### Task description
Give again, unaltered, the lines of the listing below that run from the line having "Viewport: 1097px width, 601px height." through the line having "Open a new tab".

### Records for the task
* * * *
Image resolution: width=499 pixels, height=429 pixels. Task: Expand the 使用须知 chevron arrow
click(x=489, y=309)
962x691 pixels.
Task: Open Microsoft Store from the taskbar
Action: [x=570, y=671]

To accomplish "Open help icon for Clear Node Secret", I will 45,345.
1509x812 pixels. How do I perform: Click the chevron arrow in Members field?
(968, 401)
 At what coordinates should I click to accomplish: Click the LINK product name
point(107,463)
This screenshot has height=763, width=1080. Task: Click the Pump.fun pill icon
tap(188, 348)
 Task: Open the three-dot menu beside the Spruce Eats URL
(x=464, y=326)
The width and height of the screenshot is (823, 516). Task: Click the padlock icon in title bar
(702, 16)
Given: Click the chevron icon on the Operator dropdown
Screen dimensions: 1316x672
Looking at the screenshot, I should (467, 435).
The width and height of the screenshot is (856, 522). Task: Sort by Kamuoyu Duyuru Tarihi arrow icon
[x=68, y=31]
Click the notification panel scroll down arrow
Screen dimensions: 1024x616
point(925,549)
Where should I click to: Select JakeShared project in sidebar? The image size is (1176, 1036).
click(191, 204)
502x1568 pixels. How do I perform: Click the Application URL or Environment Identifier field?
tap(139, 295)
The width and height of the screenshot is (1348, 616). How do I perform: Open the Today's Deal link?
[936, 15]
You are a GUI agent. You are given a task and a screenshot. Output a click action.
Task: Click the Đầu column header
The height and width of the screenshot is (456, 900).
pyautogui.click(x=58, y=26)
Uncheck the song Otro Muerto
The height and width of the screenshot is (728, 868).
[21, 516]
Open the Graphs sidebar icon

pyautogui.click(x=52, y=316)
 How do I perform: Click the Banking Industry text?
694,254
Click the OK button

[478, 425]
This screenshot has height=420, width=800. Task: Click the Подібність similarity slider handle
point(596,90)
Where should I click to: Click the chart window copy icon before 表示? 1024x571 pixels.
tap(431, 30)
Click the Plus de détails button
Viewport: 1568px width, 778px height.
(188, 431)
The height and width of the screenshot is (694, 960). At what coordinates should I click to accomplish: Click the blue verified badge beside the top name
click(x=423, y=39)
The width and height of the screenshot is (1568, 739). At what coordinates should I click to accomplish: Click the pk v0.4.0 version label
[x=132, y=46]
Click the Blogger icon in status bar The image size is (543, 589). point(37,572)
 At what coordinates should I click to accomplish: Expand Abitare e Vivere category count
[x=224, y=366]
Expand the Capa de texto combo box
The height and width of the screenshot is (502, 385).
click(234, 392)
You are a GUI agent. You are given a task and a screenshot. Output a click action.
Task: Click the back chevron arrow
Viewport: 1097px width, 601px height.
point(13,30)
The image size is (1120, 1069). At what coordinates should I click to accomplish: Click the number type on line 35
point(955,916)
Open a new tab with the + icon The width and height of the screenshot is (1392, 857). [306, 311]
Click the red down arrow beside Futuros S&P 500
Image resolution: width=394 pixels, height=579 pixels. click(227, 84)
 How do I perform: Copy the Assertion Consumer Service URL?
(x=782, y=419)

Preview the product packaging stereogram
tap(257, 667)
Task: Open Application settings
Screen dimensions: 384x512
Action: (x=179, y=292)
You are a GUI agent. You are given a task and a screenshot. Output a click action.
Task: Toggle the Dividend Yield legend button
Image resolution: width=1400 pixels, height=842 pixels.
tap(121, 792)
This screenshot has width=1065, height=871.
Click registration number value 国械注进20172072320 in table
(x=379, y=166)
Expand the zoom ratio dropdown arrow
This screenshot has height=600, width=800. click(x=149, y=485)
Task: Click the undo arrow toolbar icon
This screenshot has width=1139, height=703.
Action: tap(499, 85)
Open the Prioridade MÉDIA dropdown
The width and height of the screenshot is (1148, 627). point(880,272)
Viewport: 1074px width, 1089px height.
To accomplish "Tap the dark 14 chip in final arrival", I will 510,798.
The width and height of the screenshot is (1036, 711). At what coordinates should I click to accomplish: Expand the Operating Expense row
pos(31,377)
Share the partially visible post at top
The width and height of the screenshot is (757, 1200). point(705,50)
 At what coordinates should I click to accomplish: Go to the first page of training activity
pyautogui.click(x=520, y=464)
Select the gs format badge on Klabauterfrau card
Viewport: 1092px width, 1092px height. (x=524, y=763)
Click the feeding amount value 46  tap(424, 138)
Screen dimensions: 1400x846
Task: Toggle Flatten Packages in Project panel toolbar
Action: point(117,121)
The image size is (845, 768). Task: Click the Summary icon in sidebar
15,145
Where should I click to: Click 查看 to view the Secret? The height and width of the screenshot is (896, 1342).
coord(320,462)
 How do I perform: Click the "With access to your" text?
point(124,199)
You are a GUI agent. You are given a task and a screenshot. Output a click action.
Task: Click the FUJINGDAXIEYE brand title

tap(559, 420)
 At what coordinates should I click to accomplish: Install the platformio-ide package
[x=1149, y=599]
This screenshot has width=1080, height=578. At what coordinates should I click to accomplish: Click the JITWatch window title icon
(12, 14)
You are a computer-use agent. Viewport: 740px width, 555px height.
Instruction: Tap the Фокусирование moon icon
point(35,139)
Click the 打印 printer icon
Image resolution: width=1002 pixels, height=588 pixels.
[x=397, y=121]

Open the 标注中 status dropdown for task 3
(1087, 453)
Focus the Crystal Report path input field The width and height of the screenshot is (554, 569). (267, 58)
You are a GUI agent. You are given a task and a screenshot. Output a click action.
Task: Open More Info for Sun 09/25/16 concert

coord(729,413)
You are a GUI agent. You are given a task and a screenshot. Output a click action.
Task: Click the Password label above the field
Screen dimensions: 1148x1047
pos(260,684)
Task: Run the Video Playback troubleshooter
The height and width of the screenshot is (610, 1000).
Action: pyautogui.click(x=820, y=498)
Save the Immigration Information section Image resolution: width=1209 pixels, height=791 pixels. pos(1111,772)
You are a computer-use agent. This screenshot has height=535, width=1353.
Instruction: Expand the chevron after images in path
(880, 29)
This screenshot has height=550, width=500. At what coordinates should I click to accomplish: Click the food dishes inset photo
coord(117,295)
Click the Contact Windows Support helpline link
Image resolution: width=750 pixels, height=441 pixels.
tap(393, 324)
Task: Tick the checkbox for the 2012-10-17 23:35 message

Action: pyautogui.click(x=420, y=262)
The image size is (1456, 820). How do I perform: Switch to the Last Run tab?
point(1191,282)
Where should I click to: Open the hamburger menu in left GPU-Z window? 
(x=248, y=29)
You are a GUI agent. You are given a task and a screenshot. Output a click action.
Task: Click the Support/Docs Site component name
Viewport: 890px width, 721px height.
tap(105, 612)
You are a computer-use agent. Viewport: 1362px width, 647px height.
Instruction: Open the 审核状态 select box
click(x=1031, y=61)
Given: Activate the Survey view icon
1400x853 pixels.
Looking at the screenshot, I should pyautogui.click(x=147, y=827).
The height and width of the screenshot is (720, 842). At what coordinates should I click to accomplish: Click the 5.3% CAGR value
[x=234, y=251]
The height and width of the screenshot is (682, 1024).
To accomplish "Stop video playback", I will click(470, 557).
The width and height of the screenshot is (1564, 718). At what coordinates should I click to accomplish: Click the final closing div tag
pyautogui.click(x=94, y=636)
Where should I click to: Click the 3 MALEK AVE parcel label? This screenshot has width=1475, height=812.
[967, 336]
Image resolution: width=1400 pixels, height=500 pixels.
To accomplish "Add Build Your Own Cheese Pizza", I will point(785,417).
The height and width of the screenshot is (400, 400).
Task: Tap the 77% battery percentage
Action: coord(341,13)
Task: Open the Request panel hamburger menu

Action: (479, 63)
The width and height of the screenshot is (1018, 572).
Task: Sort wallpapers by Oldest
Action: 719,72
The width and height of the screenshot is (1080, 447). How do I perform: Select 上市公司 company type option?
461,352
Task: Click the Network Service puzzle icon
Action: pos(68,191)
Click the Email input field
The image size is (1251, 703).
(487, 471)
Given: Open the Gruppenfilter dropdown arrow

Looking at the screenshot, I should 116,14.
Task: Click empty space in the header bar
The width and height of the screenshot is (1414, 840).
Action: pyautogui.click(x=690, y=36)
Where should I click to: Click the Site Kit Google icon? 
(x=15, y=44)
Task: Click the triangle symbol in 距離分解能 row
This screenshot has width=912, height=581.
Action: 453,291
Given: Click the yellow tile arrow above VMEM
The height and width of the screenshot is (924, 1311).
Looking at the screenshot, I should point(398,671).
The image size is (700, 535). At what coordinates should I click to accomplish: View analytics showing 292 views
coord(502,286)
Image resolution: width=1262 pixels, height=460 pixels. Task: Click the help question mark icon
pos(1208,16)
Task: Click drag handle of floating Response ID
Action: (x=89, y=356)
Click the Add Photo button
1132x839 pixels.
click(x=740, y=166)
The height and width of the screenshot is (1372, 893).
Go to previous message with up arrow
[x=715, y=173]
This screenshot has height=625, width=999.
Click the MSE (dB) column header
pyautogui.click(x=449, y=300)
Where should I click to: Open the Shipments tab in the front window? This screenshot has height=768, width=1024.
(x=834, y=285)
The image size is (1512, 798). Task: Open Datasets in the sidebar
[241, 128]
* * * *
### Answer to the problem
Viewport: 1097px width, 601px height.
point(13,30)
The image size is (1120, 1069). At what coordinates should I click to accomplish: Click the number type on line 35
point(955,916)
Open a new tab with the + icon The width and height of the screenshot is (1392, 857). [306, 311]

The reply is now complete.